Please carry on the passage about preparing a horse for clipping, starting right after its last sentence.

Document section =>
################

It is vital that this familiarisation process is done gradually and calmly. When a horse is relaxed, it is important to resist the temptation to miss out a stage of the process or to rush things, as this can end up making the initial problem worse.
Horses tend only to be clipped during a few months of the year and may only be clipped two or three times within that period. This can often mean having to familiarise the horse with the process of clipping each year.
It is important to have a good set of clippers. Some brands of clippers make more noise than others, so clippers that make as little noise as possible should be used, particularly when dealing with a nervous horse. The clipper blades should be sharp making clipping easier, quicker and more comfortable for the horse; blunt blades will pull your horses hair which will be very uncomfortable and painful.
It is important to use a stable that is familiar to your horse, where the horse is relaxed and with handlers that the horse is familiar with. Having familiar horses within sight may also help. Horses are very sensitive to changes in human behaviour and are often able to detect when something eventful or unpleasant is going to happen, it is therefore important to be as calm and relaxed as possible.

################

Record excerpts =>
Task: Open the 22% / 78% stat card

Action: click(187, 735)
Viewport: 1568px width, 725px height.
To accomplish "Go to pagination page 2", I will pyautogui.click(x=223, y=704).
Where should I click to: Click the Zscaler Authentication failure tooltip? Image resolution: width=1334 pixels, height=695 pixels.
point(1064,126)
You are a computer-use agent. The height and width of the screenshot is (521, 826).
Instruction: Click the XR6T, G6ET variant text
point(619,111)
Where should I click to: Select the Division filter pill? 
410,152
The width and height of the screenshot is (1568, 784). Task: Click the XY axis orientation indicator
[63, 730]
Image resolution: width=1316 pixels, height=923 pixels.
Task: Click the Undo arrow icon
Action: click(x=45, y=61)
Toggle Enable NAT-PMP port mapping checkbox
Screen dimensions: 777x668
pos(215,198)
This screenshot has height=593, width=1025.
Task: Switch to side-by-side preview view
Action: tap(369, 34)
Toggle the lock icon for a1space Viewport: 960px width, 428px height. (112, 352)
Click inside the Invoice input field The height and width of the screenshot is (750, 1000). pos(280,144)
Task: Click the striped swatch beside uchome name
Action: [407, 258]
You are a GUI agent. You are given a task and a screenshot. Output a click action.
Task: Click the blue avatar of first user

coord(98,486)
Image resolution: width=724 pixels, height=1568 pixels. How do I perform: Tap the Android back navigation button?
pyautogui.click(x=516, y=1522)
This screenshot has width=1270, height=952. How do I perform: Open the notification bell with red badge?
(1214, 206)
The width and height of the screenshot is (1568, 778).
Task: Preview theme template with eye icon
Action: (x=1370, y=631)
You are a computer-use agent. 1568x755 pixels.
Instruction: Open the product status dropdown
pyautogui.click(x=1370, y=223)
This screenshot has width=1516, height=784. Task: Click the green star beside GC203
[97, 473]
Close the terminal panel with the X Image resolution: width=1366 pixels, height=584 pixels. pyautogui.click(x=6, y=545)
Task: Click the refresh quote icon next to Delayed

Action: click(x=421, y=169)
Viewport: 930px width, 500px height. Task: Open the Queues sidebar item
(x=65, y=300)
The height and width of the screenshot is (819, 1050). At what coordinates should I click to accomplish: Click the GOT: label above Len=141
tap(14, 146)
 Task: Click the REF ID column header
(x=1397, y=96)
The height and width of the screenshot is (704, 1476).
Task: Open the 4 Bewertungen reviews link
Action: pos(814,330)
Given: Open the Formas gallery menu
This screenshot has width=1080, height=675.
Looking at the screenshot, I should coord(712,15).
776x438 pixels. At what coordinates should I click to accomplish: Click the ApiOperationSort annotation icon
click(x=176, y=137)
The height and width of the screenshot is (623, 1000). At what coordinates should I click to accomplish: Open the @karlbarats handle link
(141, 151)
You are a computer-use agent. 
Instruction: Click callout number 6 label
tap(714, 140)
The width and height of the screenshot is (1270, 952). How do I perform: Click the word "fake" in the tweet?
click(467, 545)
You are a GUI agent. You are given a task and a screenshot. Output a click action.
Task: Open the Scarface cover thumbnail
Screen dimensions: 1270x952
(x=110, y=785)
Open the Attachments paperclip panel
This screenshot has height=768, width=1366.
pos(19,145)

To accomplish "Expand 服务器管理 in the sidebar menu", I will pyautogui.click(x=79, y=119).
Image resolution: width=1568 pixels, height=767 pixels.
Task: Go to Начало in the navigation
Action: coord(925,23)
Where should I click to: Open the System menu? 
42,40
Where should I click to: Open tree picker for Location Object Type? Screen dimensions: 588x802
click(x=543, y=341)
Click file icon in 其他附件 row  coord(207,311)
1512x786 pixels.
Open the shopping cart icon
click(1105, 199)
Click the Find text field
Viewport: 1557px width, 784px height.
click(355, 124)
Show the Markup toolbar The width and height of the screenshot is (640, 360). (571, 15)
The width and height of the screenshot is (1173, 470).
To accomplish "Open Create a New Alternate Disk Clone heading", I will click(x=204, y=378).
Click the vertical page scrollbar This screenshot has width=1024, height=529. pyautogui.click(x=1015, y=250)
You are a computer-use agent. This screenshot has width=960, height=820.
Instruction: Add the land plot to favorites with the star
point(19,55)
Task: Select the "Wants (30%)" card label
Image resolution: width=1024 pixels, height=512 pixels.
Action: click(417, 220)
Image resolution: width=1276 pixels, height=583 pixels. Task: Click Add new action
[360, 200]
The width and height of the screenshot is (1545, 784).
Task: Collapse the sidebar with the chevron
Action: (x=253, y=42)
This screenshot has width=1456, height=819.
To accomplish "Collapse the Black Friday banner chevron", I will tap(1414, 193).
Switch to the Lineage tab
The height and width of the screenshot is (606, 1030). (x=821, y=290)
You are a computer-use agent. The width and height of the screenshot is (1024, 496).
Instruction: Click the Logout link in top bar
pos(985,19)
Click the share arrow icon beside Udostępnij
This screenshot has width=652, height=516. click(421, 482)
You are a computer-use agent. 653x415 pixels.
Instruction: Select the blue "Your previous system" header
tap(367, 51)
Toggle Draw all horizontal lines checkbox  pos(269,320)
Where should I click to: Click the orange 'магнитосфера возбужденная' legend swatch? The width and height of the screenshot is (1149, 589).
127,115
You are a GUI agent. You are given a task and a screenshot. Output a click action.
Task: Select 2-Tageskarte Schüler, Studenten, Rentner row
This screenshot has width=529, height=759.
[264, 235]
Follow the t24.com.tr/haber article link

################

Answer to this task =>
Only when the horse is completely relaxed with the sight, sound and feel of the clippers should clipping begin.
What about the use of restraint or sedation?
Using a bridle rather than a head collar allows more control over the horse and holding up one of the horse's legs can also help to keep your horse standing still; however, if your horse really does not want to be clipped, this is not a very useful approach. Twitching or sedation are alternative options.
- Twitching: some horses do not like being twitched. Twitching is not a suitable method to use during the whole clip.
- Sedation: certain sedatives have side-effects making them unsuitable for use when clipping horses. Some may be too short acting for the whole clip to be carried out (although two people could clip the horse at the same time, one on each side); others may cause the horse to sweat or shiver. As well as the expense of sedation, a sedated horse may stumble, creating a potentially dangerous situation for the handlers within the confines of the stable. Veterinary advice must be sought in order to ensure horse and owner safety when considering the use of sedatives.
Whilst these options may address the immediate problem, the horse does not learn that clipping is not something to be feared and the same action will have to be taken each time the horse is clipped.
When shouldn't I clip my horse?
- If you are inexperienced at clipping a horse ask someone more experienced, especially if your horse is nervous or if he has never been clipped before.
- If your horse does not like being clipped you may be tempted to have two or three handlers available to hold your horse if he becomes nervous; however, if your horse is not used to lots of people in his stable this may make the horse even more nervous!
- Your horse should only be clipped when you have plenty of time. Rushing clipping could make matters worse and may even unnerve a horse that is usually calm while being clipped.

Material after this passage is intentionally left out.